巡逻日军毫无察觉,完成巡查后各自回屋。东侧房屋门边放着一挺三八式轻机枪,日军贪凉,房门并未关严。新四军战士趁黑取下机枪,悄悄调转枪口。
一名日军士兵起身外出,竟没有发现周围的伏兵。等他返回屋内,吴立夏投出手榴弹,爆炸声就是进攻信号。两侧房屋同时响起枪声和手榴弹声,日军猝不及防,十分钟左右便被消灭。
车站警备队的抵抗更为猛烈。手榴弹引燃煤油箱,火光照亮了院落。日军从睡梦中惊醒,仓促架起轻机枪和掷弹筒,凭借熟悉地形向门外射击。警备队长大丸内还试图组织突围,双方一度展开白刃搏斗。

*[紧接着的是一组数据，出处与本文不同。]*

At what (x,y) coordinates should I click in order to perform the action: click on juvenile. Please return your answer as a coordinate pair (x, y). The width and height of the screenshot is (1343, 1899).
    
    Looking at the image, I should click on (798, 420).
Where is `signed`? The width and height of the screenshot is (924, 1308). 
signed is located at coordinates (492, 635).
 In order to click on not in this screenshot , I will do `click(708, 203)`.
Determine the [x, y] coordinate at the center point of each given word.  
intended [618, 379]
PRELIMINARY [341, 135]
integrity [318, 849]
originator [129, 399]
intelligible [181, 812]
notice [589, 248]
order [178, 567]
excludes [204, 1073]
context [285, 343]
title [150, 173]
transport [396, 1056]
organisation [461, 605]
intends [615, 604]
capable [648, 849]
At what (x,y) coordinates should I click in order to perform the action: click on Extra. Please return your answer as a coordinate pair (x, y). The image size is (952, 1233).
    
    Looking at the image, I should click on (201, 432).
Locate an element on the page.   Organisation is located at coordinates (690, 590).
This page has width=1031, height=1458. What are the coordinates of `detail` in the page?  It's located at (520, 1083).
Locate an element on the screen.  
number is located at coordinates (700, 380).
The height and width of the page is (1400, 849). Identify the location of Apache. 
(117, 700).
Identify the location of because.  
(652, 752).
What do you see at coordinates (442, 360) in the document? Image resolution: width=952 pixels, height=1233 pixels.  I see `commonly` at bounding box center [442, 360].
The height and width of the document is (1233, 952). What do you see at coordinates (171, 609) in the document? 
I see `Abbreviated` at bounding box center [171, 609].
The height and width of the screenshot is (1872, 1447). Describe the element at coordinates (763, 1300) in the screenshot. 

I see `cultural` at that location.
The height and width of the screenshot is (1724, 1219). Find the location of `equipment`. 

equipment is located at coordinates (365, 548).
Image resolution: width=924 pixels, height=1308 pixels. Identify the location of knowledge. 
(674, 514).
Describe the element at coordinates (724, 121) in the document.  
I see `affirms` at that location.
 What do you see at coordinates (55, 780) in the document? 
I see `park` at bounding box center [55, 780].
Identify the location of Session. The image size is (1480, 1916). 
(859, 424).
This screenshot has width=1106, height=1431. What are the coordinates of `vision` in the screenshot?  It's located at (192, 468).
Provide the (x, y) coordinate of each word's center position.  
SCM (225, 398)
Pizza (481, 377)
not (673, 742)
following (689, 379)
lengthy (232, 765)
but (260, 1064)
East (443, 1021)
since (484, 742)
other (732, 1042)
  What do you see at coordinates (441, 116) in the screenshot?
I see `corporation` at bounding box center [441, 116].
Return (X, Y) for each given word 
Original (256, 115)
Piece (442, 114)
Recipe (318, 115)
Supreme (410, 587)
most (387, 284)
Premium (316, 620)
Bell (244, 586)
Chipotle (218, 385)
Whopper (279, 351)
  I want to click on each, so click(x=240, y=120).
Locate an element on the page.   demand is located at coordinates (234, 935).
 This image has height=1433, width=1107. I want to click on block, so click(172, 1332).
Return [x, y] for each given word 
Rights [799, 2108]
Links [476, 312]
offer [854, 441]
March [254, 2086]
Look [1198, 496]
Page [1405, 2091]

二排排长陈阿德在战斗中被大丸内开枪击中,牺牲在车站院内。机枪手王明荣手臂负伤,简单包扎后仍继续射击。日军虽然拼命反击,终究无法冲破包围,三十名日军警备队员在半小时内全部被歼。
大丸内曾被两名战士制服,随后趁乱挣脱逃跑,最终被击毙。车站的枪声渐渐停下时,东桥方向的战斗也已接近尾声。
侦察连抵达东桥岗亭后,发现几名日军正在屋内打牌,桌上还摆着西瓜。岗亭外的“哨兵”看起来站得笔直,靠近后才发现竟是装有电铃的橡皮人。这个布置本来是为了迷惑袭击者,却反过来暴露了日军的警戒方式。
“不要开枪,先把他们按住!”
周达明下达命令后,侦察员冲入岗亭,与日军展开近身搏斗。待车站方向的爆炸声传来,战士们才开枪解决守敌,随后攻入伪军据点。睡梦中的伪军仓促抵抗,很快便失去指挥,周达明却在战斗中被流弹击中,壮烈牺牲。
黄棣方面,三营的行动同样利用了敌军的慌乱。浒墅关火光冲天,连续不断的枪声让伪军误以为主阵地已经失守。三营发起冲击后,守军很快溃散,部队缴获一批枪支弹药,随即撤出,没有在据点附近久留。
这时,苏州日军开始调集铁甲车增援。可三连已经提前炸毁铁路桥,并破坏了部分线路。铁甲车无法通过,只能在远处对着已经空下来的车站猛烈炮击。新四军各部趁机撤离,避免被敌军援兵缠住。
战斗持续时间并不长,却打出了明显的战术效果。浒墅关、东桥、黄棣几处行动相互配合,日伪军被歼灭和击溃者约四百人,铁路交通也因线路和桥梁遭到破坏而中断数日。新四军方面牺牲排长陈阿德、参谋周达明两人。
叶飞进入苏南后的第一仗,靠的不是兵力优势,而是侦察、突袭、分割和撤退之间的严密衔接。浒墅关车站燃起的火光,也成为“江抗”在苏南敌后站稳脚跟的一次标志性行动。